Induction of immunogenic necroptosis by shikonin in drug‑resistant head and neck squamous cell carcinoma cells.

In recent years, immune checkpoint inhibitors such as nivolumab have been used to treat recurrent or metastatic head and neck cancer. However, some patients do not respond to nivolumab, and the treatment options for these patients are limited. Therefore, identifying compounds for developing new therapeutic strategies for intractable cancer is important. The acquired multidrug‑resistant metastatic head and neck squamous cell carcinoma cell line, R HSC‑3, expresses refractory cancer‑specific proteins such as the drug excretion transporter, ATP binding cassette subfamily G member 2, the cancer stem cell markers, CD44, SRY‑box transcription factor 9 and Notch, and the poor prognosis factor, fibroblast growth factor 9, and is a useful in vitro model for acquired multidrug resistance. In the present study, compounds that may be more effective than conventional chemotherapeutic drugs in R HSC‑3 cells were searched and the cell death mechanism was investigated. The results showed that naphthoquinones inhibited the viability of R HSC‑3 cells at low concentrations and induced necroptotic cell death.
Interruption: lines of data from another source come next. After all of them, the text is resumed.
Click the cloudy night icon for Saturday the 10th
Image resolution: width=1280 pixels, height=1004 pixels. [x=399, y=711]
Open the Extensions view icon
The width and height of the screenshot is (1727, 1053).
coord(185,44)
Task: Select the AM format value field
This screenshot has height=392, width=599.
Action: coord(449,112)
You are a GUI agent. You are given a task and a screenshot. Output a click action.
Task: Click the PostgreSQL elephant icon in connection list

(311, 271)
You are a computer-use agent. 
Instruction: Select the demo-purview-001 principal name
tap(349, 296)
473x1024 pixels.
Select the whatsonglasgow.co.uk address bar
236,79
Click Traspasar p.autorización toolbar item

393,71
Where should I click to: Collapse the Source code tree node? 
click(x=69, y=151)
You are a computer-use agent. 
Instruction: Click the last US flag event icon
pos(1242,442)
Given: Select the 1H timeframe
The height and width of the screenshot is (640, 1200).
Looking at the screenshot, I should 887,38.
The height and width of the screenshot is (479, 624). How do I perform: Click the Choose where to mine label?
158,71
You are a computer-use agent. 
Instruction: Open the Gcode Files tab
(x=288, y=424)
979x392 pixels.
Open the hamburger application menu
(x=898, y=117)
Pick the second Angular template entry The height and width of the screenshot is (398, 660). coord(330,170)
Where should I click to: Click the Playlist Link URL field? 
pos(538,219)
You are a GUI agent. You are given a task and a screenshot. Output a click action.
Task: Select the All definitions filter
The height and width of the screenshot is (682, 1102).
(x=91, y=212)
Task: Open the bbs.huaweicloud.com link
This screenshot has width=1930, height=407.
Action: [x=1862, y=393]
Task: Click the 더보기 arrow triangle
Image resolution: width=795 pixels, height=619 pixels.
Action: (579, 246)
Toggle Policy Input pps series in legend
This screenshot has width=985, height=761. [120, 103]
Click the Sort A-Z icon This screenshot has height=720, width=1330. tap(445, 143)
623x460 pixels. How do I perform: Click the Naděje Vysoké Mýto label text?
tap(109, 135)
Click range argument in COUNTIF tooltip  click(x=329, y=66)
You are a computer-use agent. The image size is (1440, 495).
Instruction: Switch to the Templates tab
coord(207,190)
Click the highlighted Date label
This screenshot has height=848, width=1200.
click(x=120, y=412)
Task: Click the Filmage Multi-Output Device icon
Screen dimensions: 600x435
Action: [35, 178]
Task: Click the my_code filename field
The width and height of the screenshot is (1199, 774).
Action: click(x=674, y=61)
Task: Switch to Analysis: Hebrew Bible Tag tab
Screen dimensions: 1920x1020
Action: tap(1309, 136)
Naphthoquinone‑induced necroptotic cell death in R HSC‑3 cells induced the expression of calreticulin, an immunogenic marker. It was further found that mitochondrial‑derived reactive oxygen species mediated the oxidative stress damage by naphthoquinone‑induced necroptotic cell death in these cells. Moreover, necroptotic cell death by shikonin, a naphthoquinone, may generate immunogenic signals from multidrug‑resistant cancer cells. The present study revealed that naphthoquinones may not only induce necroptosis in refractory head and neck cancer cells but also induce tumor immunity. Therefore, naphthoquinones may represent a new avenue for the development of new therapeutic agents targeting multidrug‑resistant head and neck cancer.